[Pixel coordinate grounding data]
|---|
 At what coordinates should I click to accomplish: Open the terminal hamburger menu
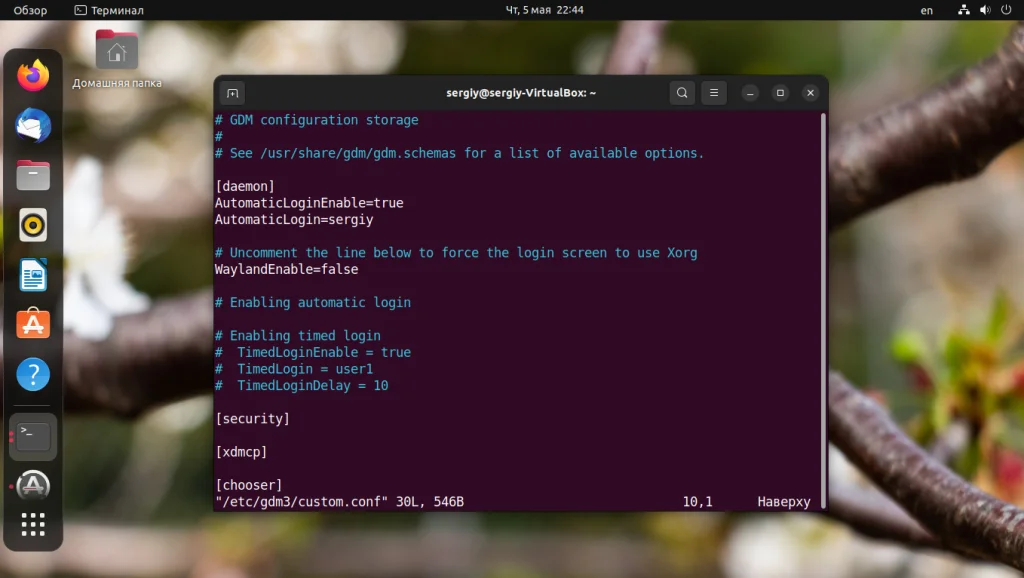(x=713, y=92)
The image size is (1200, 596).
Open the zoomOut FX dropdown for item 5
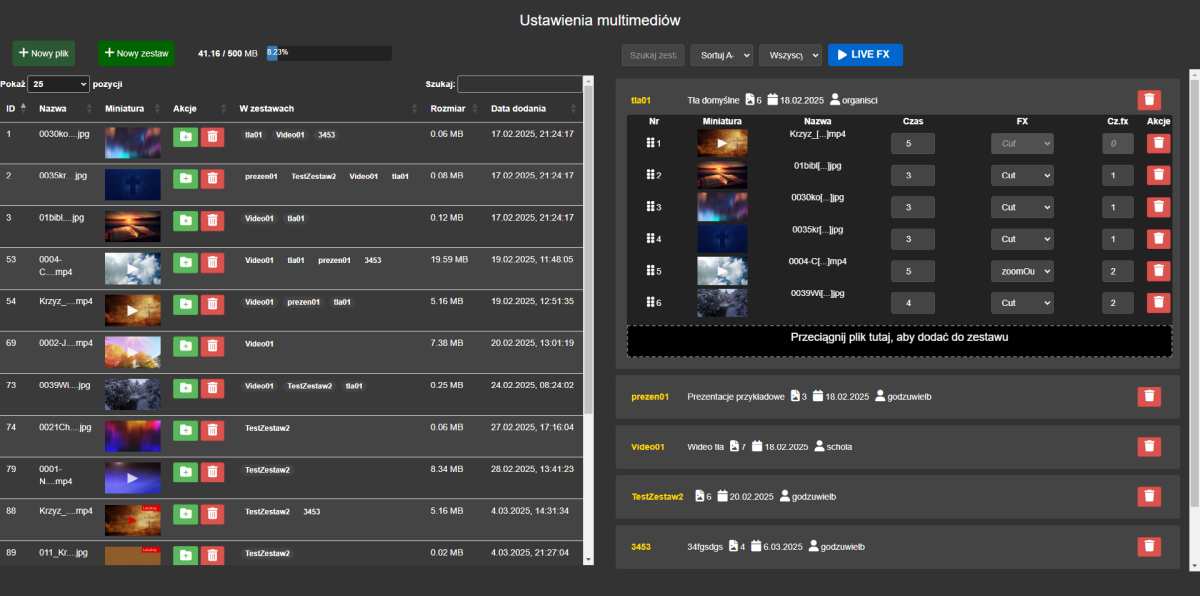pyautogui.click(x=1021, y=271)
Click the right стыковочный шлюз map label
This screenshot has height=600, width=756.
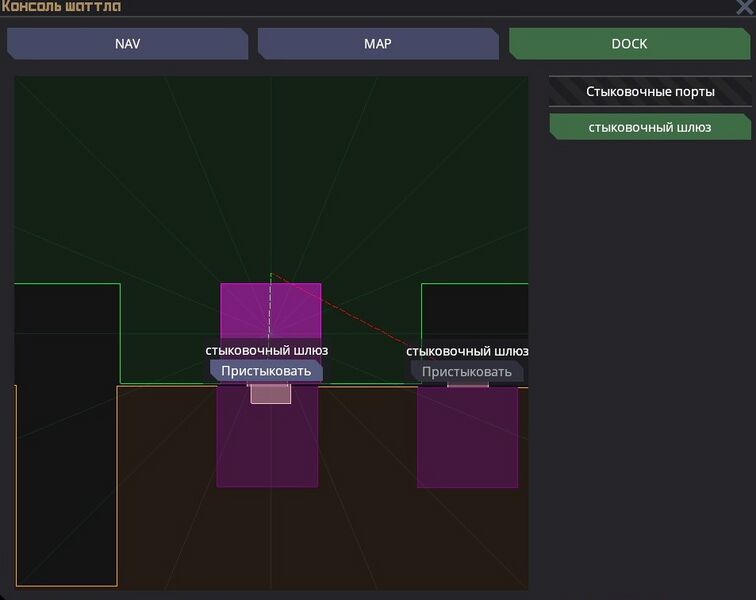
|---|
WORK REQUEST ->
Copy out exactly the lines that begin at the line with "Open the zoomOut FX dropdown for item 5" and end at the final line of the entries above. Leave out the pictures.

RESULT OF THIS TASK ->
Open the zoomOut FX dropdown for item 5
pyautogui.click(x=1021, y=271)
Click the right стыковочный шлюз map label
This screenshot has height=600, width=756.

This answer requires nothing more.